Olaf Scholz va devoir trouver un équilibre délicat entre consolidation des finances publiques et nécessité de stimuler une économie en panne sèche.
– Friedrich Heinemann, chercheur au ZEW
Son espace budgétaire reste cependant contraint par le rétablissement en 2024 du « frein à l’endettement », qui limite strictement les déficits. La marge de manœuvre dépendra de l’ampleur du ralentissement et des rentrées fiscales. Un nouveau bras de fer s’annonce au sein de la coalition.
Un risque pour la zone euro
Les difficultés allemandes font craindre des répercussions sur l’ensemble de la zone euro, dont la première économie représente environ un tiers du PIB. Un coup de froid outre-Rhin pèserait sur la demande adressée aux partenaires commerciaux.

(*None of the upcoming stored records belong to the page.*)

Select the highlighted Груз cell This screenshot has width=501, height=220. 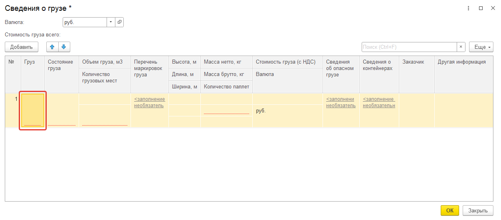(x=33, y=110)
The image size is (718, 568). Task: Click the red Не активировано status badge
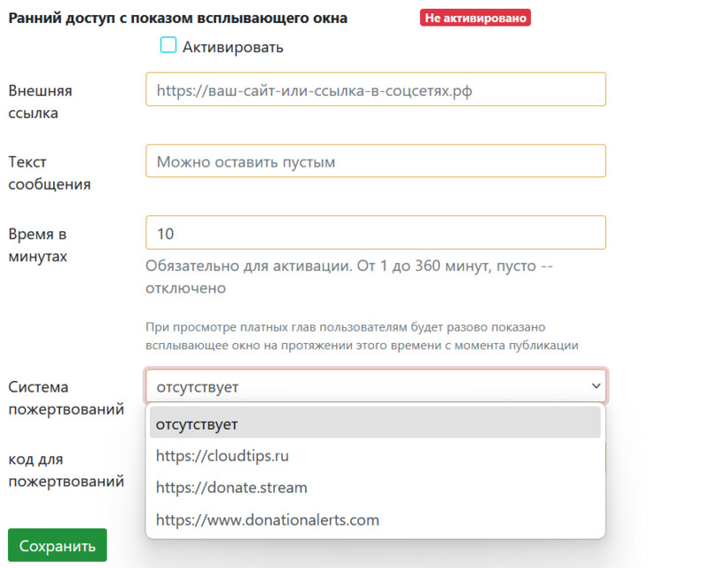475,18
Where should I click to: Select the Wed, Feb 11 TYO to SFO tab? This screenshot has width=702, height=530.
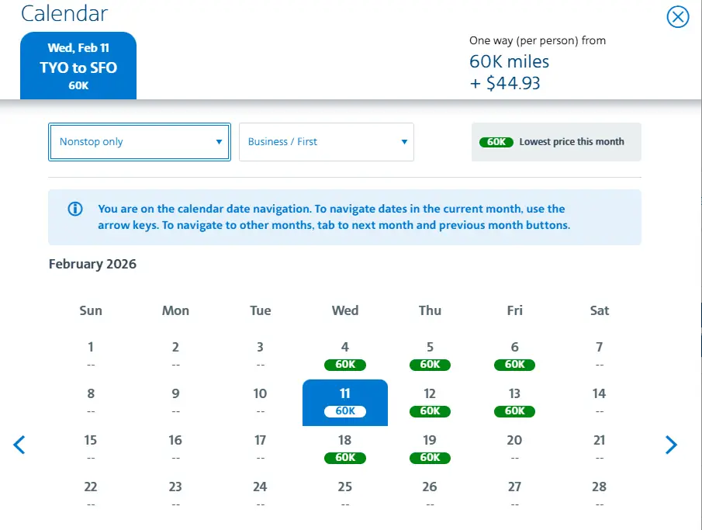(x=78, y=66)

Le moral des investisseurs est également en berne dans d’autres pays comme la France et l’Italie, sur fond de resserrement monétaire de la BCE et d’une inflation toujours élevée. Après avoir mieux résisté que prévu en début d’année, la croissance de la zone euro devrait nettement ralentir au 2nd semestre.
Si l’Allemagne plonge en récession, elle risque d’entraîner ses voisins dans son sillage. C’est tout le rebond post-Covid de l’économie européenne qui est en jeu.

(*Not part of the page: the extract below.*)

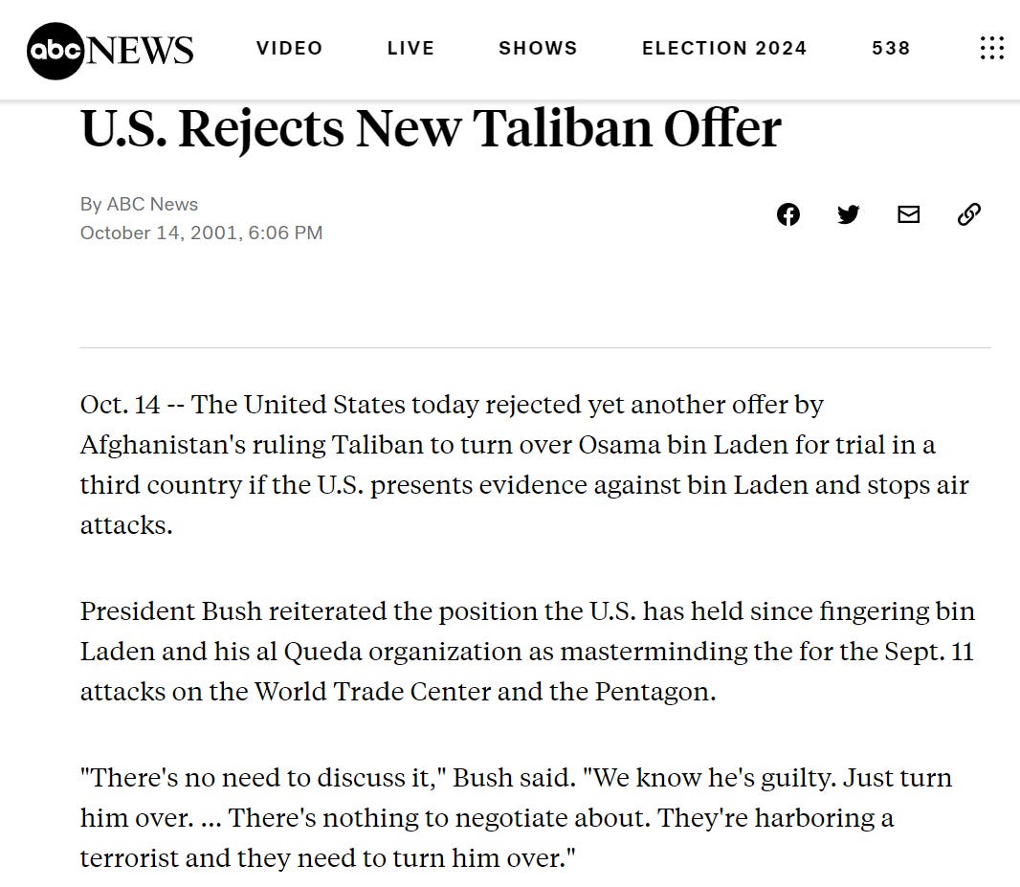Open the LIVE nav item

tap(410, 48)
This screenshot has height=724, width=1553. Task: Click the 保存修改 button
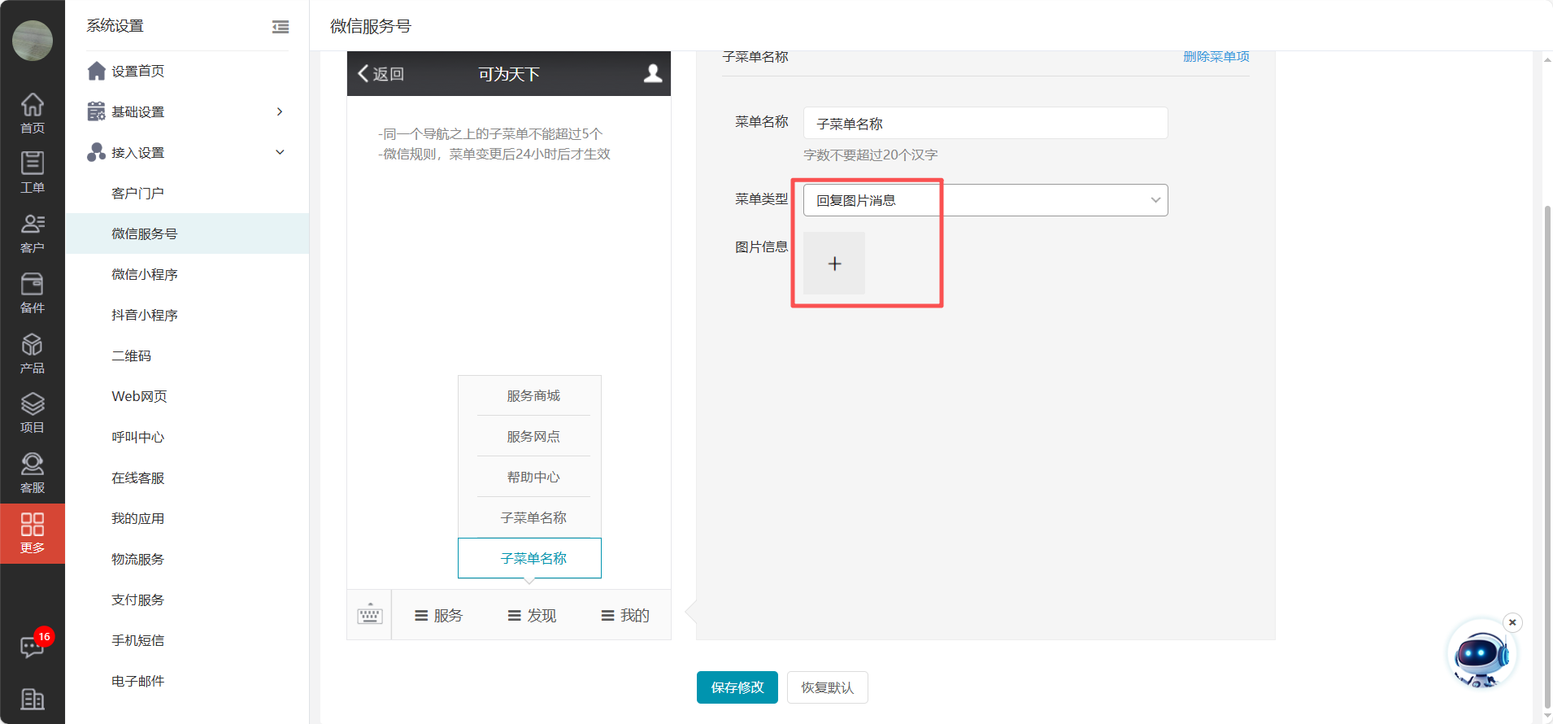737,687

– Gilles Moec, chef économiste chez Axa
La BCE a d’ailleurs revu à la baisse en septembre ses prévisions de croissance 2023 pour la zone euro, à 0,9% contre 1,6% en juin. Mais ce scénario pourrait encore se dégrader si le marasme allemand s’aggrave.
Conclusion
Le fort recul du moral des investisseurs allemands en septembre fait donc figure d’avertissement. Il témoigne de la fragilité du rebond économique post-pandémie outre-Rhin, et des défis structurels auxquels est confrontée la première puissance industrielle européenne pour restaurer sa compétitivité.
Alors que les moteurs traditionnels de la croissance allemande s’essoufflent, le gouvernement Scholz va devoir faire preuve d’inventivité pour soutenir l’activité sans renier ses engagements budgétaires. L’enjeu n’est pas seulement national, mais européen. Une rechute de l’Allemagne fragiliserait la reprise encore précaire de toute la zone euro.
Les prochains mois seront donc décisifs pour savoir si le pessimisme des investisseurs n’est qu’un trou d’air passager, ou s’il augure d’un réel retournement de cycle. Le suspense reste entier.